Vancouver and rail trip across Canada – Holiday Review

In 2011, my best friend and I decided to fulfil our dream of travelling across Canada. After much thought and research we decided to fly to Vancouver first, spend a few days exploring before heading to Victoria on Vancouver Island and then catching the Rocky Mountaineer train through the Rockies to Banff. Afterwards we organised to fly from Calgary over to Nova Scotia, catch a train to Quebec City and finish our journey in Montreal. We wanted to see as much as possible in the three weeks we had, so to save searching for accommodation on arrival, we pre-booked all the hotels and transport before hand to save us time.

◆ What you will do: In the holiday review, which train carried the two friends through the Rockies to Banff?

◆ Data lines:
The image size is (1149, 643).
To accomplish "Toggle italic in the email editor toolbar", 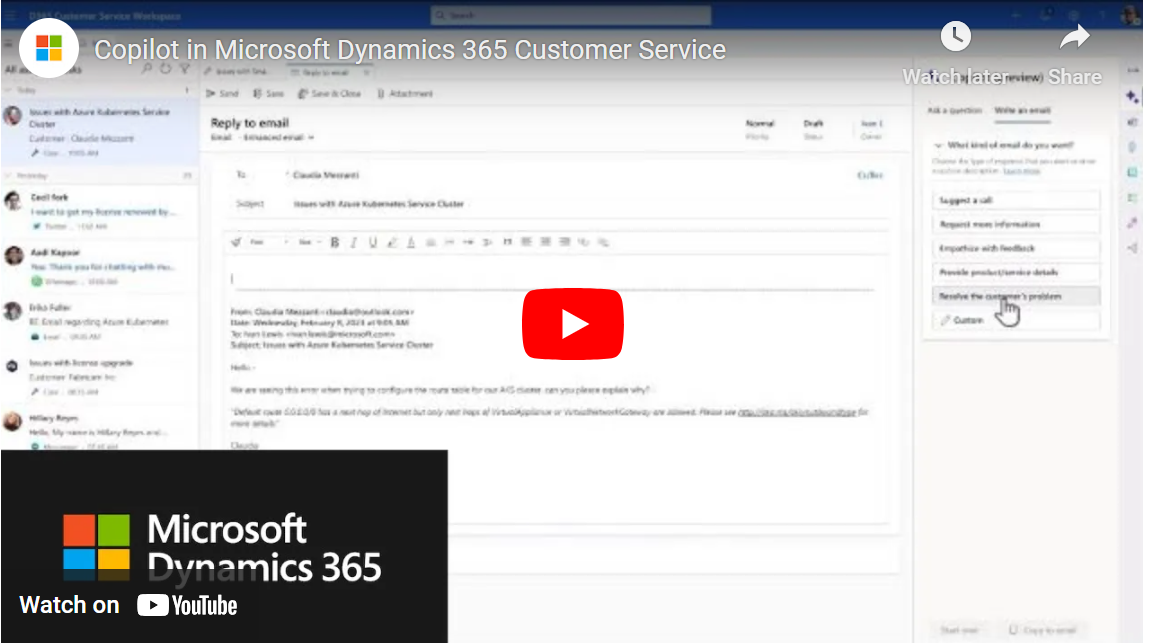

◆ Exercise answer: The Rocky Mountaineer